Five years ago, winemaker Sven Bruchfeld asked the trade group Wines of Chile if he could become a member, and they said “no.” The group said his 2,000-case winery was too small - he couldn't pay the full fee. Feeling unappreciated by the establishment, he had two options - pick up his vines and go home, or grow in size and try again. In the end he chose neither option because he found a third path. Bruchfeld contacted other small producers facing the same difficulties and suggested they do what small businesses have always done to survive - band together and build some leverage.
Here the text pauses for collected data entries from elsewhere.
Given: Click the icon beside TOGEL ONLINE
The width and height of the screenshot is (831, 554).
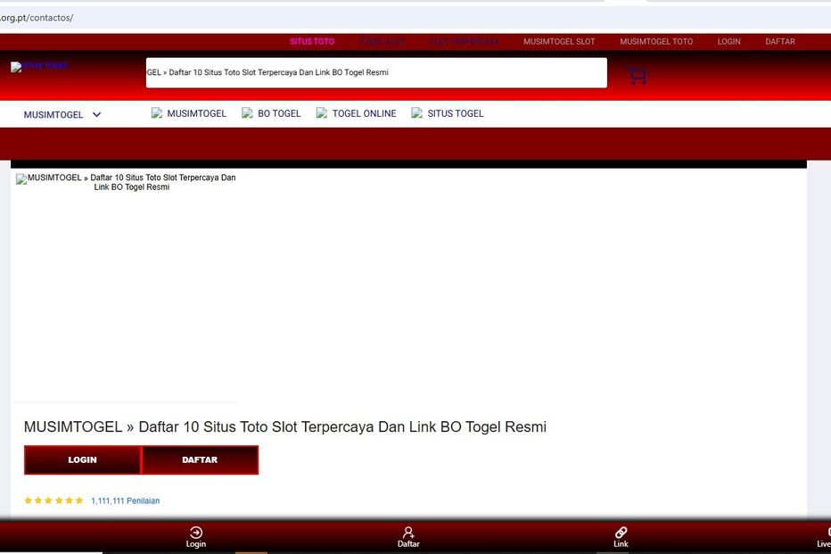Looking at the screenshot, I should (322, 113).
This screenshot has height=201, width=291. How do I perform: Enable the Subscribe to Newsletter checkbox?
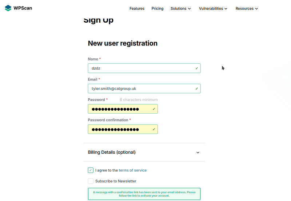(x=91, y=181)
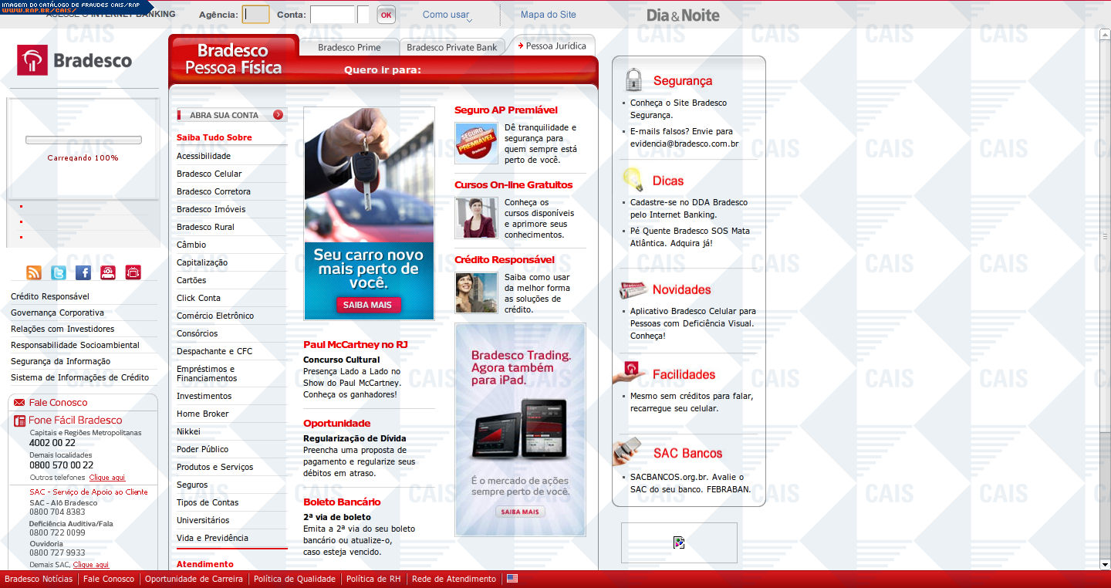Click Saiba Mais on car banner
This screenshot has height=588, width=1111.
click(x=368, y=305)
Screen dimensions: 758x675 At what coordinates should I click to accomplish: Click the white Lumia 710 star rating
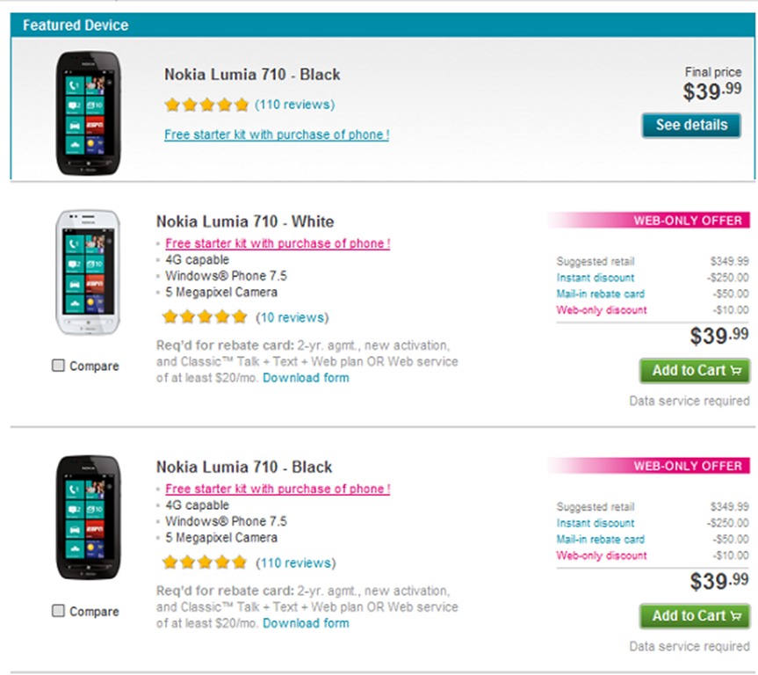point(205,316)
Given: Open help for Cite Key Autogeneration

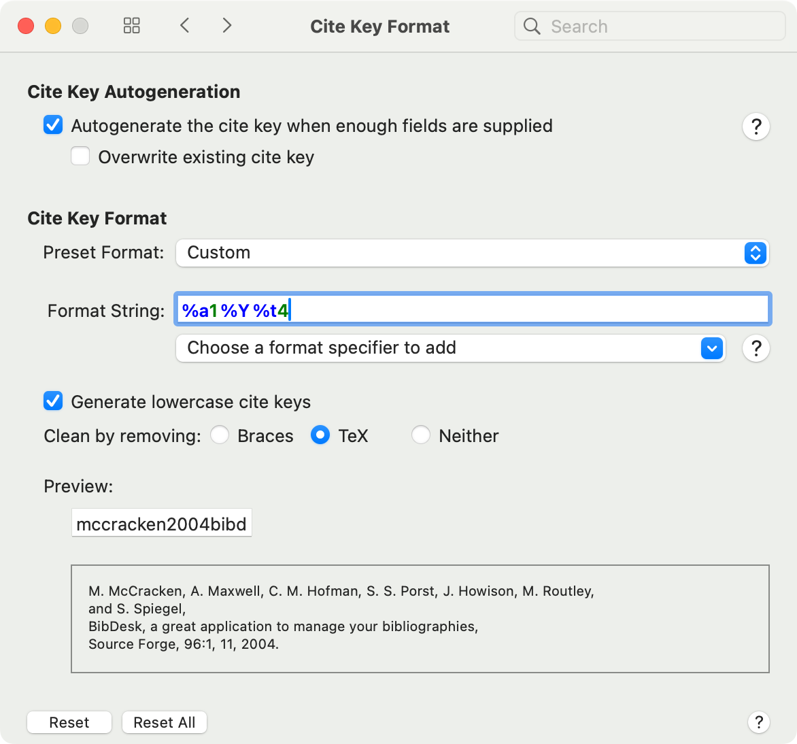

"And so,” he says, unable to join the big players, "we founded MOVI, Movimiento de Viñateros Independientes.” This movement of independent vintners (I appreciate that it’s the vintners, not wineries, who are independent!) has found that as a group they have not only leverage in the marketplace to sell their wines, they also have buying power at home to supply their wineries. And, says Bruchfeld, recognition is coming: "The (individual) wineries may not be known in Brazil for example, but the MOVI icon on the label is well recognized and means something to consumers."

Size Matters

Bruchfeld says the surprising fact is this: "Chile has the largest average winery size of any country in the world.” Really? Well, yes. “We have 130,000 hectares of land planted with grapes, and only about 150 wineries in real production. That means the average winery size is approaching 1,000 hectares (nearly 2,500 acres), a huge amount. The numbers are even more surprising when you figure that half of the 150 wineries are pretty small, and half are extremely large - the dichotomy is striking.” Bruchfeld’s point is simple: those small wineries found it difficult to speak out and be heard because they get lost among the huge producers.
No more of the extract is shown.